What you are asked to do |
The data should be transcribed in its entirety, word for word.

--- Records to use Enclosed Below ---

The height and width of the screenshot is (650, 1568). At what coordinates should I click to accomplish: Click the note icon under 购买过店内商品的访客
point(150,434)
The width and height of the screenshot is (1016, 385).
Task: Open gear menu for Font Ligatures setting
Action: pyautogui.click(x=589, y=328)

--- End of Enclosed Records to use ---

Solution to the problem |
The height and width of the screenshot is (650, 1568). At what coordinates should I click to accomplish: Click the note icon under 购买过店内商品的访客
point(150,434)
The width and height of the screenshot is (1016, 385).
Task: Open gear menu for Font Ligatures setting
Action: pyautogui.click(x=589, y=328)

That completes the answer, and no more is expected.